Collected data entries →
* * * * *

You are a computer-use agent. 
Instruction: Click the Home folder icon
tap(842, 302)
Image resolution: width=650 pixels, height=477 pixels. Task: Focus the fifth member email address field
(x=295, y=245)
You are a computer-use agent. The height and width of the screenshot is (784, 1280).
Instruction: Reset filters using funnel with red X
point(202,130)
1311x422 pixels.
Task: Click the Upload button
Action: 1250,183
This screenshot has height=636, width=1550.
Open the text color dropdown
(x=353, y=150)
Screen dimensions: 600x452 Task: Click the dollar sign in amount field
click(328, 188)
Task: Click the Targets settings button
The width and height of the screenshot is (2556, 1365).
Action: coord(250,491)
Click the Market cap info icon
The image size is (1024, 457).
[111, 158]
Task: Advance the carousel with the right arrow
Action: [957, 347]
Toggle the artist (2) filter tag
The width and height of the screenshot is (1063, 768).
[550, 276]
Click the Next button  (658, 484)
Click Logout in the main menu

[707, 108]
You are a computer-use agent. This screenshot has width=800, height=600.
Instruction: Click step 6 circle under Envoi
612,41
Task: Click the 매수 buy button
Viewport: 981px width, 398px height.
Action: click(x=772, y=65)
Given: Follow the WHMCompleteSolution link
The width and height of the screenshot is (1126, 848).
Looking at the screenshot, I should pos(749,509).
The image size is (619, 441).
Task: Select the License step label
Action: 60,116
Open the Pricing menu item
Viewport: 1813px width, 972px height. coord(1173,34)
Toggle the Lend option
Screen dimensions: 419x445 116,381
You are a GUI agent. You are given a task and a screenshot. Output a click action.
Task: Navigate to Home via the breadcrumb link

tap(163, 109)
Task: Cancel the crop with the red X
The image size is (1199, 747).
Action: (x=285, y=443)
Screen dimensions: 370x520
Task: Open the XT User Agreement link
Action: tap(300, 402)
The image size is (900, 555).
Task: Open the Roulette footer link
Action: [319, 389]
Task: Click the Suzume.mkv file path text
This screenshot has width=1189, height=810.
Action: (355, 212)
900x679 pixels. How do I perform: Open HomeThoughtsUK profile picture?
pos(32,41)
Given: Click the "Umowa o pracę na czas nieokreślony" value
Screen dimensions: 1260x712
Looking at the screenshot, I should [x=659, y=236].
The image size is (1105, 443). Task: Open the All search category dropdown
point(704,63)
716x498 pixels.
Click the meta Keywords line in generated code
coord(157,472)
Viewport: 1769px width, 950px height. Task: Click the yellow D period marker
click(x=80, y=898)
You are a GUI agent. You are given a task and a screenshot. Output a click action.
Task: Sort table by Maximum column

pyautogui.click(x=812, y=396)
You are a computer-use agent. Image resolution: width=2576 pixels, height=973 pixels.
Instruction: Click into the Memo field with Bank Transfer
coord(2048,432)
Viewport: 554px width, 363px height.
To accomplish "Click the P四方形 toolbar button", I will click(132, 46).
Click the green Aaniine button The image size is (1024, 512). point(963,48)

* * * * *

Exercise aim → Reproduce all of the entries above verbatim, keeping every line unchanged.

Answer to this task →
You are a computer-use agent. 
Instruction: Click the Home folder icon
tap(842, 302)
Image resolution: width=650 pixels, height=477 pixels. Task: Focus the fifth member email address field
(x=295, y=245)
You are a computer-use agent. The height and width of the screenshot is (784, 1280).
Instruction: Reset filters using funnel with red X
point(202,130)
1311x422 pixels.
Task: Click the Upload button
Action: 1250,183
This screenshot has height=636, width=1550.
Open the text color dropdown
(x=353, y=150)
Screen dimensions: 600x452 Task: Click the dollar sign in amount field
click(328, 188)
Task: Click the Targets settings button
The width and height of the screenshot is (2556, 1365).
Action: coord(250,491)
Click the Market cap info icon
The image size is (1024, 457).
[111, 158]
Task: Advance the carousel with the right arrow
Action: [957, 347]
Toggle the artist (2) filter tag
The width and height of the screenshot is (1063, 768).
[550, 276]
Click the Next button  (658, 484)
Click Logout in the main menu

[707, 108]
You are a computer-use agent. This screenshot has width=800, height=600.
Instruction: Click step 6 circle under Envoi
612,41
Task: Click the 매수 buy button
Viewport: 981px width, 398px height.
Action: click(x=772, y=65)
Given: Follow the WHMCompleteSolution link
The width and height of the screenshot is (1126, 848).
Looking at the screenshot, I should pos(749,509).
The image size is (619, 441).
Task: Select the License step label
Action: 60,116
Open the Pricing menu item
Viewport: 1813px width, 972px height. coord(1173,34)
Toggle the Lend option
Screen dimensions: 419x445 116,381
You are a GUI agent. You are given a task and a screenshot. Output a click action.
Task: Navigate to Home via the breadcrumb link

tap(163, 109)
Task: Cancel the crop with the red X
The image size is (1199, 747).
Action: (x=285, y=443)
Screen dimensions: 370x520
Task: Open the XT User Agreement link
Action: tap(300, 402)
The image size is (900, 555).
Task: Open the Roulette footer link
Action: [319, 389]
Task: Click the Suzume.mkv file path text
This screenshot has width=1189, height=810.
Action: (355, 212)
900x679 pixels. How do I perform: Open HomeThoughtsUK profile picture?
pos(32,41)
Given: Click the "Umowa o pracę na czas nieokreślony" value
Screen dimensions: 1260x712
Looking at the screenshot, I should [x=659, y=236].
The image size is (1105, 443). Task: Open the All search category dropdown
point(704,63)
716x498 pixels.
Click the meta Keywords line in generated code
coord(157,472)
Viewport: 1769px width, 950px height. Task: Click the yellow D period marker
click(x=80, y=898)
You are a GUI agent. You are given a task and a screenshot. Output a click action.
Task: Sort table by Maximum column

pyautogui.click(x=812, y=396)
You are a computer-use agent. Image resolution: width=2576 pixels, height=973 pixels.
Instruction: Click into the Memo field with Bank Transfer
coord(2048,432)
Viewport: 554px width, 363px height.
To accomplish "Click the P四方形 toolbar button", I will click(132, 46).
Click the green Aaniine button The image size is (1024, 512). point(963,48)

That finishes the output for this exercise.